Task item:
Reproduce all entries precisely as they are written.

Saved entries
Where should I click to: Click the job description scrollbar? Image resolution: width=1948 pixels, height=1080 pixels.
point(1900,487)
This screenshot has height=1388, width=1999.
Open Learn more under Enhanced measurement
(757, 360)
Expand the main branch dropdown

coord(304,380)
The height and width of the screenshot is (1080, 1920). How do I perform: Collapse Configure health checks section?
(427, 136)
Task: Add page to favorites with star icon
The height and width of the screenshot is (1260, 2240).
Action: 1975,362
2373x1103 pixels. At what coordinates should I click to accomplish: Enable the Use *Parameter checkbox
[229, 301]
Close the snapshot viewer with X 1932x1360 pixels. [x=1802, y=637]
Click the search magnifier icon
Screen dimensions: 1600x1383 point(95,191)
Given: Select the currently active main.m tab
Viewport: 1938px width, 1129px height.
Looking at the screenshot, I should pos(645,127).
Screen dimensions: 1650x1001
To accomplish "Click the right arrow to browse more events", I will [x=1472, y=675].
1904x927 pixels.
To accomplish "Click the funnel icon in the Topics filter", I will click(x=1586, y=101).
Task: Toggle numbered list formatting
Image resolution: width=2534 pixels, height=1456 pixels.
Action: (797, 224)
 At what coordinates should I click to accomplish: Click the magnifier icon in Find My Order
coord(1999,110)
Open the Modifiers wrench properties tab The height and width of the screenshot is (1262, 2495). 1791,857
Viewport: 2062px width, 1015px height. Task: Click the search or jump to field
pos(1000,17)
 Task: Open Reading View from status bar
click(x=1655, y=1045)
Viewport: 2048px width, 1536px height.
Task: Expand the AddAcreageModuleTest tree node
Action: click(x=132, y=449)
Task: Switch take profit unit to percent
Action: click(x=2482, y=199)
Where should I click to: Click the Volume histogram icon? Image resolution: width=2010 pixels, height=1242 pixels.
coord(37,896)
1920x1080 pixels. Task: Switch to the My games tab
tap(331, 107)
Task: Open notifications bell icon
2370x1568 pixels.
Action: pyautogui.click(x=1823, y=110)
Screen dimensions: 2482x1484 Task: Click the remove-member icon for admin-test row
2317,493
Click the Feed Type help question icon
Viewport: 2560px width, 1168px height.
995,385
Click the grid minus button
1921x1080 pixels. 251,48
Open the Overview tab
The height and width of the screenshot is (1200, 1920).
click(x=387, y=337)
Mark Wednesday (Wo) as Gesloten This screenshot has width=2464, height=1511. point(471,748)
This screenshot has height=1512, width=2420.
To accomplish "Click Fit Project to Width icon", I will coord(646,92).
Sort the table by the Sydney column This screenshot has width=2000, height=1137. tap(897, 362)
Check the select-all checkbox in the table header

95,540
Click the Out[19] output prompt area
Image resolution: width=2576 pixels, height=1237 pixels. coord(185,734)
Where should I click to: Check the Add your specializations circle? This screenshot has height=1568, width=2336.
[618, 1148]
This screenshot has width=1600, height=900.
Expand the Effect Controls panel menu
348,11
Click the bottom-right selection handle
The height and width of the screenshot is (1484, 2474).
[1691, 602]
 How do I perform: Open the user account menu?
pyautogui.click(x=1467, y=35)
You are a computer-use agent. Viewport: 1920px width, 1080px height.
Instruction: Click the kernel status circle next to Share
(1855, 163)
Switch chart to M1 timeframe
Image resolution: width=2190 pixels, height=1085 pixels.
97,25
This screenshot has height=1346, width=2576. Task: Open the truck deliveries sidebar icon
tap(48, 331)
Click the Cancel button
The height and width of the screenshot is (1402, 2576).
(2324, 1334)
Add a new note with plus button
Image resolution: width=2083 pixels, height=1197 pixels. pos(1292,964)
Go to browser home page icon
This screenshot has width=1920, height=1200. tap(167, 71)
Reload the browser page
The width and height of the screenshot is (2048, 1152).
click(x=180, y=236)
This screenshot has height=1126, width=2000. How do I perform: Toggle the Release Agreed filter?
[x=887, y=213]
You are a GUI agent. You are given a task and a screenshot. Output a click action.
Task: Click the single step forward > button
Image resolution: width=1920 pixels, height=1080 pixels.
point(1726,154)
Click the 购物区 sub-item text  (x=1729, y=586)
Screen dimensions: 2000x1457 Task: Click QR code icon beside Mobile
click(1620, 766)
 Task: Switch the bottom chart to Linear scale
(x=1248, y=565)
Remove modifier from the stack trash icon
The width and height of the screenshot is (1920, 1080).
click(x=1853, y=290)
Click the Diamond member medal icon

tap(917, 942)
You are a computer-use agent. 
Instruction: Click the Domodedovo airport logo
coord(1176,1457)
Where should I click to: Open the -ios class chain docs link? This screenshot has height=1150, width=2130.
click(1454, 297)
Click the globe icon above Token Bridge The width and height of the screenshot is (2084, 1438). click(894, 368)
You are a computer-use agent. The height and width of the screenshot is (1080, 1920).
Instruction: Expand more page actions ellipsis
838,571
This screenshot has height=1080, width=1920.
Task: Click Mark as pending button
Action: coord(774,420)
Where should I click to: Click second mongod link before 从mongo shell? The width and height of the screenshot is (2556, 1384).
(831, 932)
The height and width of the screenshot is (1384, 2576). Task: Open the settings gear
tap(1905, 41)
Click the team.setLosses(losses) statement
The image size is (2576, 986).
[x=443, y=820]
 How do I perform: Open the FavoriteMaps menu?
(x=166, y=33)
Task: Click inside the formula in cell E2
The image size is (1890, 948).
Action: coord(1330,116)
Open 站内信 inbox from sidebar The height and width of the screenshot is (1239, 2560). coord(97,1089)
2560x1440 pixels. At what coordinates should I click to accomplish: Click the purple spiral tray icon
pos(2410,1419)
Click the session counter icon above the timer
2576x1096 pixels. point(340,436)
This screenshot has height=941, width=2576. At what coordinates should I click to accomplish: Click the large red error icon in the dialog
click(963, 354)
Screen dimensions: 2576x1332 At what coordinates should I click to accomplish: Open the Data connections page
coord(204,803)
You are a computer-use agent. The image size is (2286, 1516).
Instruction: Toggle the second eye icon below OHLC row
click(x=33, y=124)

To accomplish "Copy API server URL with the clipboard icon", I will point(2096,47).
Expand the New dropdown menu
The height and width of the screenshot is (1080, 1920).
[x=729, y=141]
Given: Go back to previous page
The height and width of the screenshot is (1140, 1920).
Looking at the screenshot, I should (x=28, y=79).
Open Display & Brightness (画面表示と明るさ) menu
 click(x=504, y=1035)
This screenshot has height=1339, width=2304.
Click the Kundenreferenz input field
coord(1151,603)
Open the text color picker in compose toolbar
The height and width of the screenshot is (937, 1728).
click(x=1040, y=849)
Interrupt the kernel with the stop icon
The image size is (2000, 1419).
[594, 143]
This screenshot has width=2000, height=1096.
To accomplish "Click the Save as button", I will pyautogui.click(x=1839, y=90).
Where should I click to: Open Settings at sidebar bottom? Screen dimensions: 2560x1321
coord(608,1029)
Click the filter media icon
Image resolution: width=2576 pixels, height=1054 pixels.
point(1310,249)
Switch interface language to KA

Your response:
Where should I click to: Click the job description scrollbar? Image resolution: width=1948 pixels, height=1080 pixels.
point(1900,487)
This screenshot has height=1388, width=1999.
Open Learn more under Enhanced measurement
(757, 360)
Expand the main branch dropdown

coord(304,380)
The height and width of the screenshot is (1080, 1920). How do I perform: Collapse Configure health checks section?
(427, 136)
Task: Add page to favorites with star icon
The height and width of the screenshot is (1260, 2240).
Action: 1975,362
2373x1103 pixels. At what coordinates should I click to accomplish: Enable the Use *Parameter checkbox
[229, 301]
Close the snapshot viewer with X 1932x1360 pixels. [x=1802, y=637]
Click the search magnifier icon
Screen dimensions: 1600x1383 point(95,191)
Given: Select the currently active main.m tab
Viewport: 1938px width, 1129px height.
Looking at the screenshot, I should pos(645,127).
Screen dimensions: 1650x1001
To accomplish "Click the right arrow to browse more events", I will [x=1472, y=675].
1904x927 pixels.
To accomplish "Click the funnel icon in the Topics filter", I will click(x=1586, y=101).
Task: Toggle numbered list formatting
Image resolution: width=2534 pixels, height=1456 pixels.
Action: (797, 224)
 At what coordinates should I click to accomplish: Click the magnifier icon in Find My Order
coord(1999,110)
Open the Modifiers wrench properties tab The height and width of the screenshot is (1262, 2495). 1791,857
Viewport: 2062px width, 1015px height. Task: Click the search or jump to field
pos(1000,17)
 Task: Open Reading View from status bar
click(x=1655, y=1045)
Viewport: 2048px width, 1536px height.
Task: Expand the AddAcreageModuleTest tree node
Action: click(x=132, y=449)
Task: Switch take profit unit to percent
Action: click(x=2482, y=199)
Where should I click to: Click the Volume histogram icon? Image resolution: width=2010 pixels, height=1242 pixels.
coord(37,896)
1920x1080 pixels. Task: Switch to the My games tab
tap(331, 107)
Task: Open notifications bell icon
2370x1568 pixels.
Action: pyautogui.click(x=1823, y=110)
Screen dimensions: 2482x1484 Task: Click the remove-member icon for admin-test row
2317,493
Click the Feed Type help question icon
Viewport: 2560px width, 1168px height.
995,385
Click the grid minus button
1921x1080 pixels. 251,48
Open the Overview tab
The height and width of the screenshot is (1200, 1920).
click(x=387, y=337)
Mark Wednesday (Wo) as Gesloten This screenshot has width=2464, height=1511. point(471,748)
This screenshot has height=1512, width=2420.
To accomplish "Click Fit Project to Width icon", I will coord(646,92).
Sort the table by the Sydney column This screenshot has width=2000, height=1137. tap(897, 362)
Check the select-all checkbox in the table header

95,540
Click the Out[19] output prompt area
Image resolution: width=2576 pixels, height=1237 pixels. coord(185,734)
Where should I click to: Check the Add your specializations circle? This screenshot has height=1568, width=2336.
[618, 1148]
This screenshot has width=1600, height=900.
Expand the Effect Controls panel menu
348,11
Click the bottom-right selection handle
The height and width of the screenshot is (1484, 2474).
[1691, 602]
 How do I perform: Open the user account menu?
pyautogui.click(x=1467, y=35)
You are a computer-use agent. Viewport: 1920px width, 1080px height.
Instruction: Click the kernel status circle next to Share
(1855, 163)
Switch chart to M1 timeframe
Image resolution: width=2190 pixels, height=1085 pixels.
97,25
This screenshot has height=1346, width=2576. Task: Open the truck deliveries sidebar icon
tap(48, 331)
Click the Cancel button
The height and width of the screenshot is (1402, 2576).
(2324, 1334)
Add a new note with plus button
Image resolution: width=2083 pixels, height=1197 pixels. pos(1292,964)
Go to browser home page icon
This screenshot has width=1920, height=1200. tap(167, 71)
Reload the browser page
The width and height of the screenshot is (2048, 1152).
click(x=180, y=236)
This screenshot has height=1126, width=2000. How do I perform: Toggle the Release Agreed filter?
[x=887, y=213]
You are a GUI agent. You are given a task and a screenshot. Output a click action.
Task: Click the single step forward > button
Image resolution: width=1920 pixels, height=1080 pixels.
point(1726,154)
Click the 购物区 sub-item text  (x=1729, y=586)
Screen dimensions: 2000x1457 Task: Click QR code icon beside Mobile
click(1620, 766)
 Task: Switch the bottom chart to Linear scale
(x=1248, y=565)
Remove modifier from the stack trash icon
The width and height of the screenshot is (1920, 1080).
click(x=1853, y=290)
Click the Diamond member medal icon

tap(917, 942)
You are a computer-use agent. 
Instruction: Click the Domodedovo airport logo
coord(1176,1457)
Where should I click to: Open the -ios class chain docs link? This screenshot has height=1150, width=2130.
click(1454, 297)
Click the globe icon above Token Bridge The width and height of the screenshot is (2084, 1438). click(894, 368)
You are a computer-use agent. The height and width of the screenshot is (1080, 1920).
Instruction: Expand more page actions ellipsis
838,571
This screenshot has height=1080, width=1920.
Task: Click Mark as pending button
Action: coord(774,420)
Where should I click to: Click second mongod link before 从mongo shell? The width and height of the screenshot is (2556, 1384).
(831, 932)
The height and width of the screenshot is (1384, 2576). Task: Open the settings gear
tap(1905, 41)
Click the team.setLosses(losses) statement
The image size is (2576, 986).
[x=443, y=820]
 How do I perform: Open the FavoriteMaps menu?
(x=166, y=33)
Task: Click inside the formula in cell E2
The image size is (1890, 948).
Action: coord(1330,116)
Open 站内信 inbox from sidebar The height and width of the screenshot is (1239, 2560). coord(97,1089)
2560x1440 pixels. At what coordinates should I click to accomplish: Click the purple spiral tray icon
pos(2410,1419)
Click the session counter icon above the timer
2576x1096 pixels. point(340,436)
This screenshot has height=941, width=2576. At what coordinates should I click to accomplish: Click the large red error icon in the dialog
click(963, 354)
Screen dimensions: 2576x1332 At what coordinates should I click to accomplish: Open the Data connections page
coord(204,803)
You are a computer-use agent. The image size is (2286, 1516).
Instruction: Toggle the second eye icon below OHLC row
click(x=33, y=124)

To accomplish "Copy API server URL with the clipboard icon", I will point(2096,47).
Expand the New dropdown menu
The height and width of the screenshot is (1080, 1920).
[x=729, y=141]
Given: Go back to previous page
The height and width of the screenshot is (1140, 1920).
Looking at the screenshot, I should (x=28, y=79).
Open Display & Brightness (画面表示と明るさ) menu
 click(x=504, y=1035)
This screenshot has height=1339, width=2304.
Click the Kundenreferenz input field
coord(1151,603)
Open the text color picker in compose toolbar
The height and width of the screenshot is (937, 1728).
click(x=1040, y=849)
Interrupt the kernel with the stop icon
The image size is (2000, 1419).
[594, 143]
This screenshot has width=2000, height=1096.
To accomplish "Click the Save as button", I will pyautogui.click(x=1839, y=90).
Where should I click to: Open Settings at sidebar bottom? Screen dimensions: 2560x1321
coord(608,1029)
Click the filter media icon
Image resolution: width=2576 pixels, height=1054 pixels.
point(1310,249)
Switch interface language to KA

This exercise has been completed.